The Theme: At first, Pissarro’s primary interest was in landscape, but later, from about 1880, he began to paint either its female inhabitants or a combination of the two subjects. The domestic tasks the artist most often illustrated are needlework, sewing, and mending, which more often took place indoors, and laundry women washing clothes by hand while kneeling beside a stream or standing over wooden tubs. According to Claire Durand-Ruel Snollaerts (2005), Pissarro depicted laundresses eight times. A much larger number of his pictures show women laboring outdoors in fields or kitchen gardens.

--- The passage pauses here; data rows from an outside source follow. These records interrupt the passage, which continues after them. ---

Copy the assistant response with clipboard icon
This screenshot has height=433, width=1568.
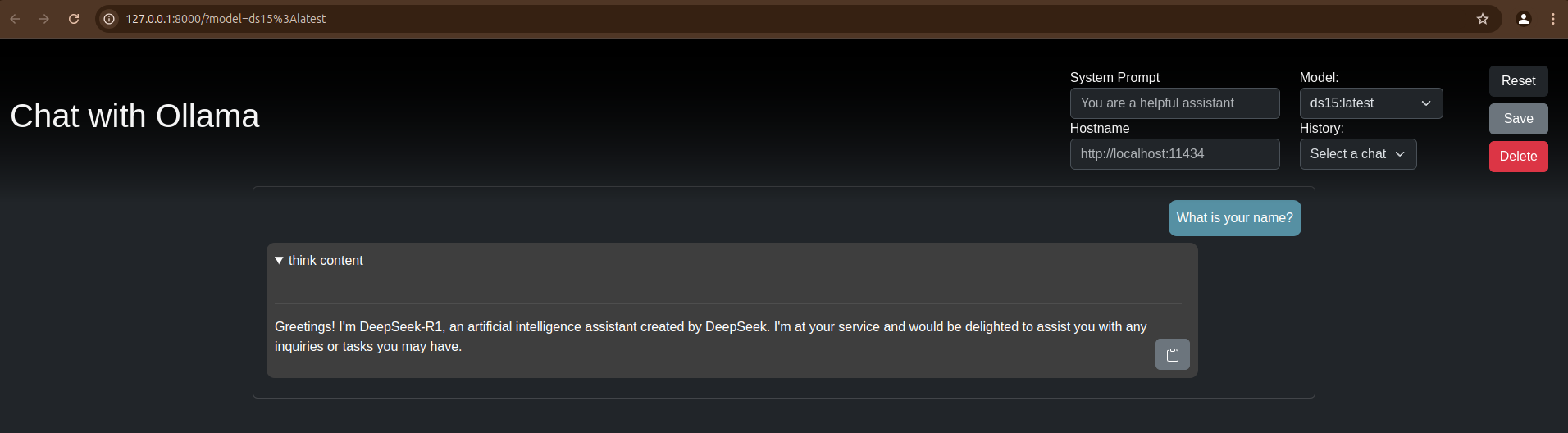pyautogui.click(x=1172, y=354)
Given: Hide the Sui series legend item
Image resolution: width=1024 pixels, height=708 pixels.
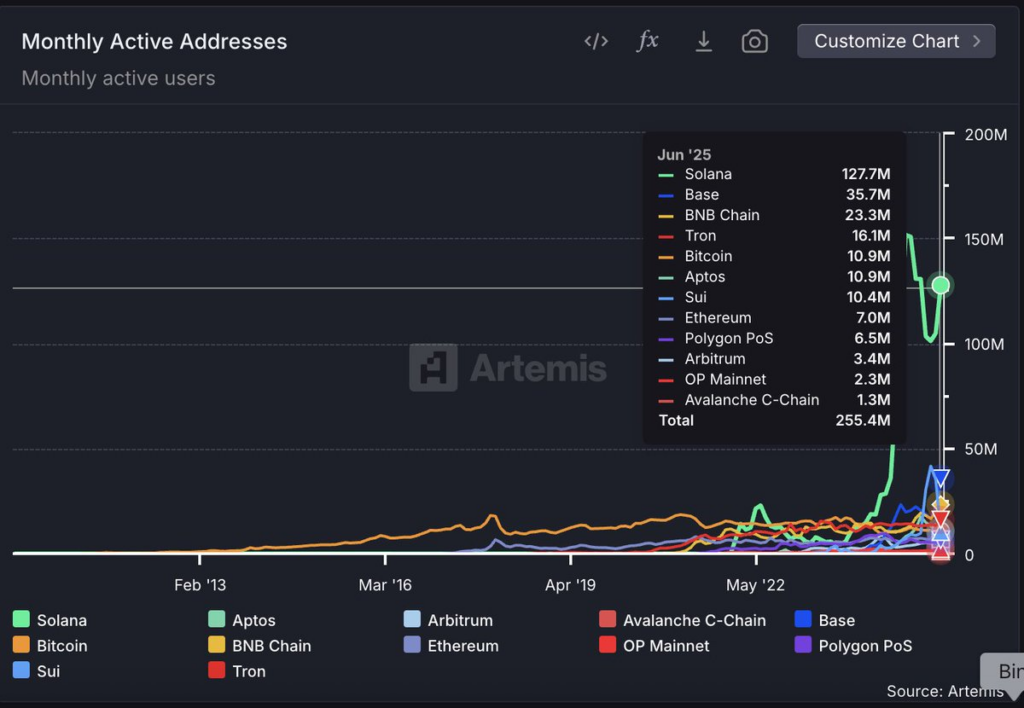Looking at the screenshot, I should (37, 671).
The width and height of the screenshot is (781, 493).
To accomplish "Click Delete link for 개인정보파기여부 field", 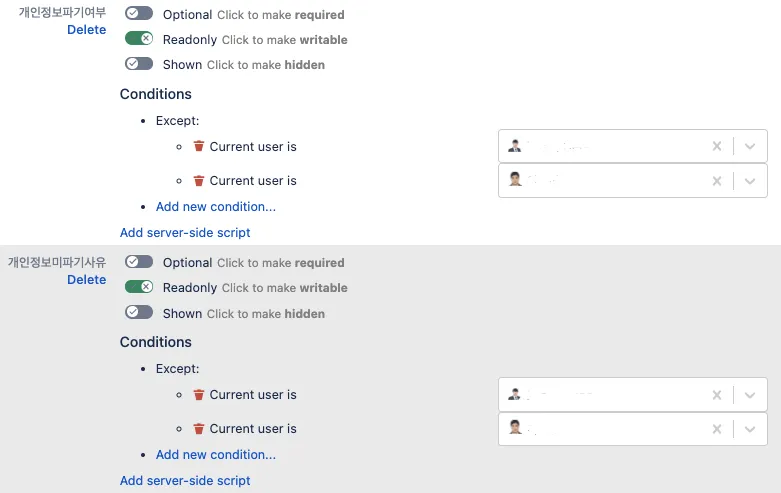I will tap(86, 30).
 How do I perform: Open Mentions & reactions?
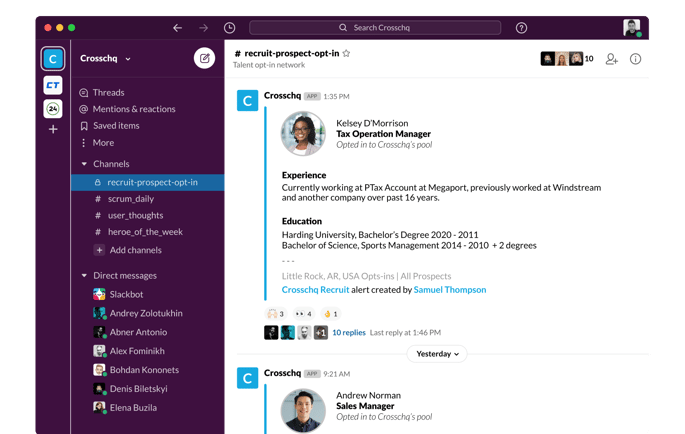tap(133, 109)
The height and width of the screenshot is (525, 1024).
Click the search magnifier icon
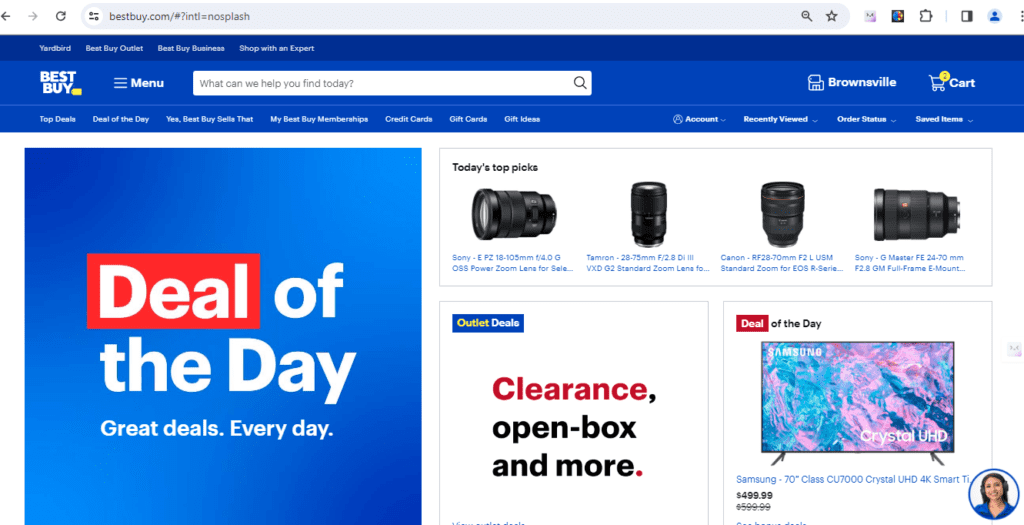580,83
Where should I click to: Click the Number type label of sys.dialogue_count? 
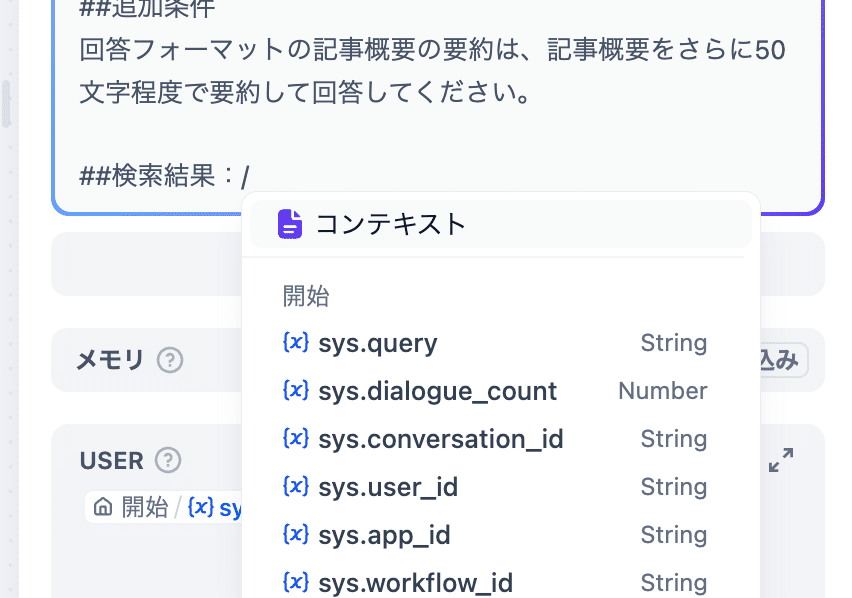(x=662, y=391)
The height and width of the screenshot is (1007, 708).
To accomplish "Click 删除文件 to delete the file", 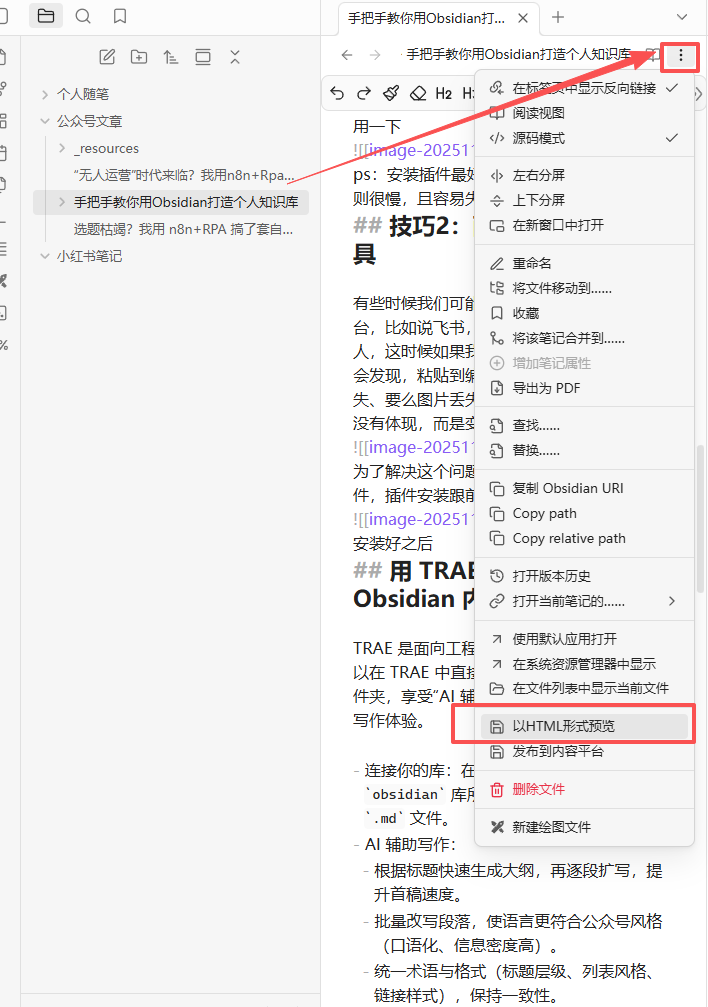I will point(538,789).
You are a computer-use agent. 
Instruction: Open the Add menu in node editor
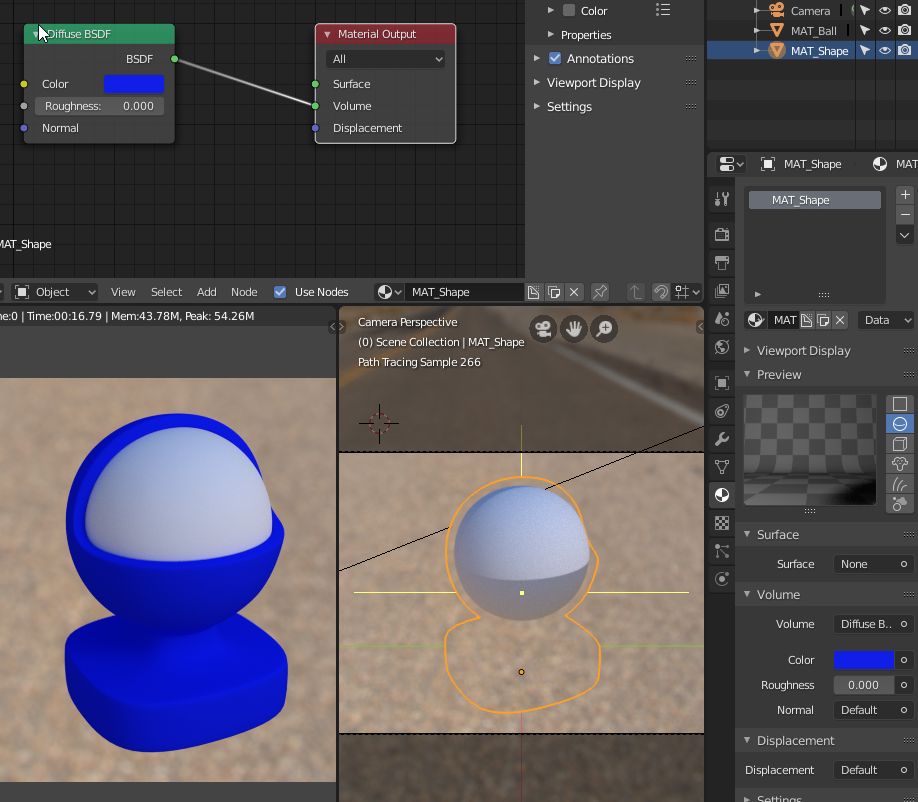206,292
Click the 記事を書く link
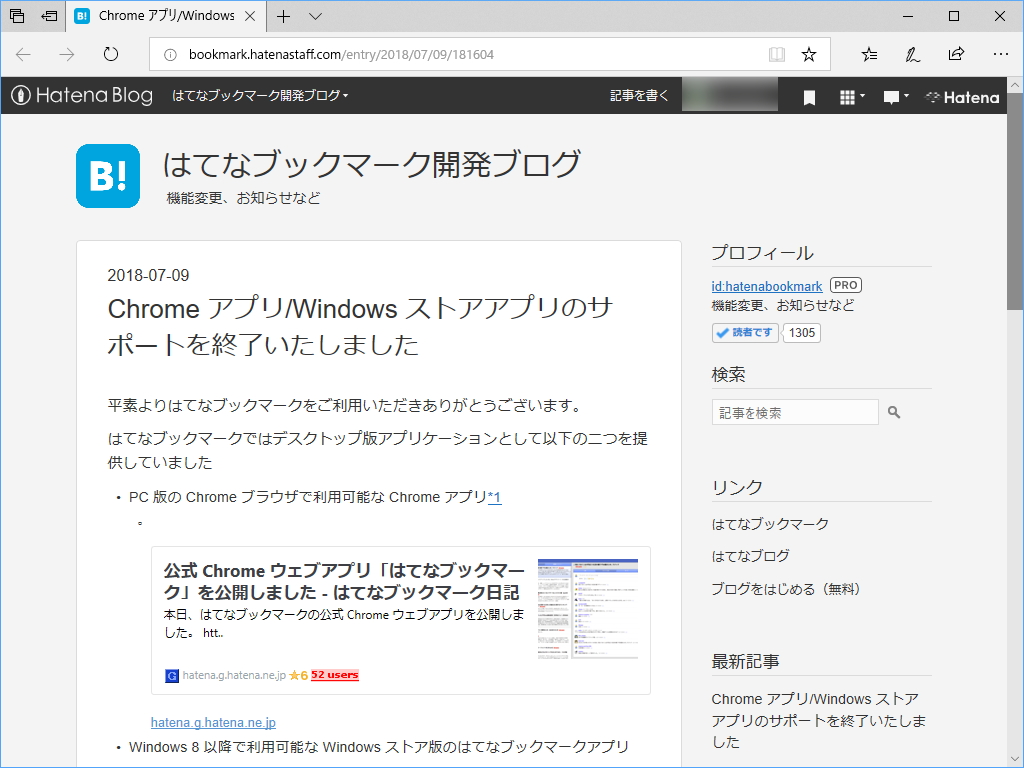Image resolution: width=1024 pixels, height=768 pixels. pos(640,96)
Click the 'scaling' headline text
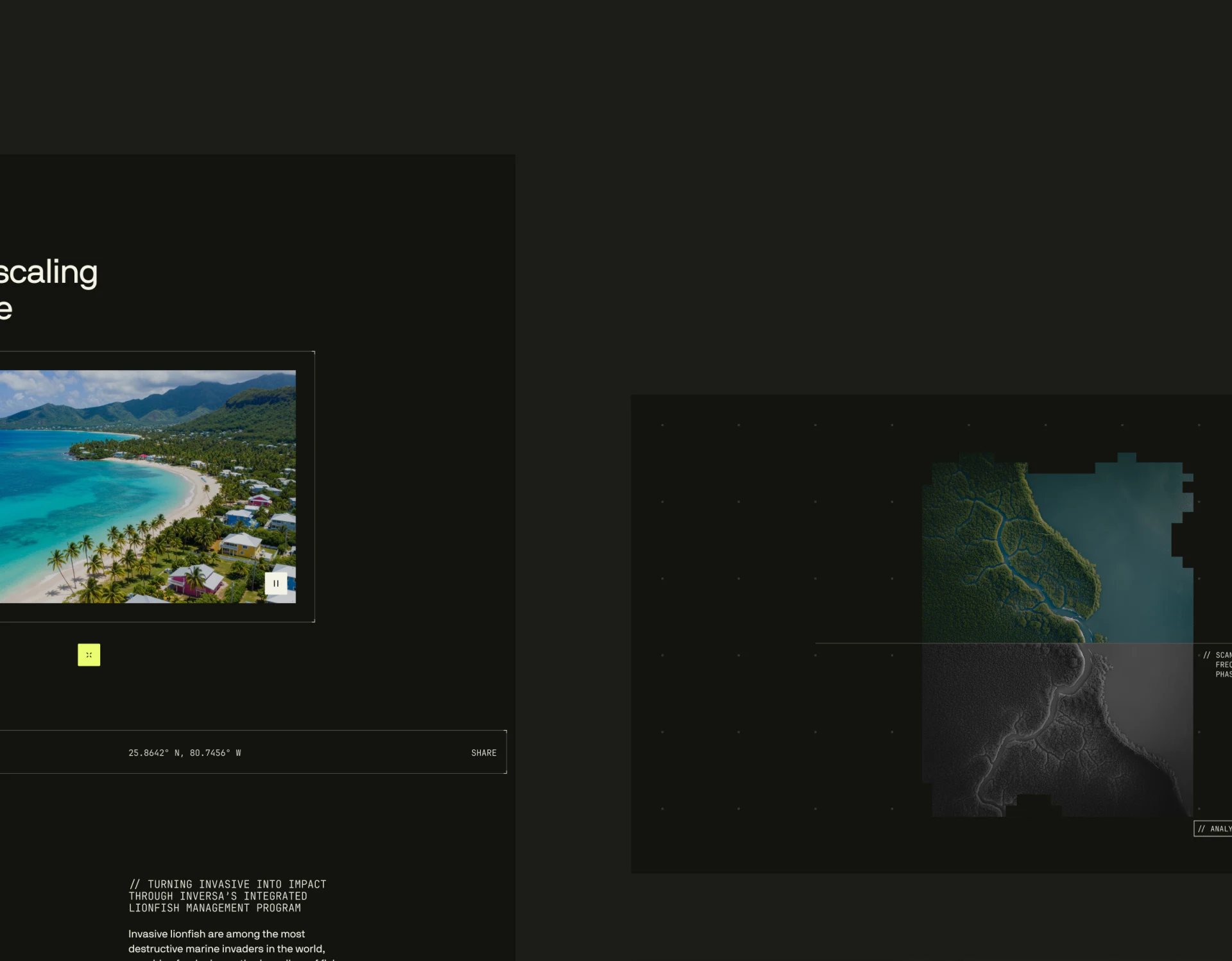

The Painting: Early in 1884 Pissarro had moved from L'Hermitage to Eragny, a quiet village on the Epte River (the population in 2020 was less than six hundred), where he spent the balance of his life. Shortly thereafter, he began to explore the more scientific approach to painting advocated by the young Georges Seurat. That style, Pointillism, involved placing side by side tiny dots of pure, unmixed color which would resolve into a legible image when seen from a distance (see, for example, Seurat
2002.62.3). By 1893, Pissarro’s commitment to the Pointillist system had loosened, and his manner was more relaxed, but the influence of Seurat may still be felt here in the flurry of color. There are passages of white in the sky and the laundry, and a vibrant yellow is used for the large flowers with red centers, but, otherwise, the facture when examined closely looks mesh-like: the mixing and layering are complex, with a reliance on pink and green. While many areas look worked over, at the top and bottom edges some canvas is left bare. The laundress, in profile, head inclined, leans into the wooden wash tub on her forward foot, with her hands in the water. The multiple colors of her apron contrast with black slippers and stockings. The large tub and a smaller one for rinsing stand on legs so that they are easier to reach. Indistinguishable items of cloth hang from the rims, and water pools on the ground below and seeps toward the lower right corner. Beyond the trees and hedge, a wall and the pitched roofs of houses provide a sense of enclosure, and above is a sliver of sky.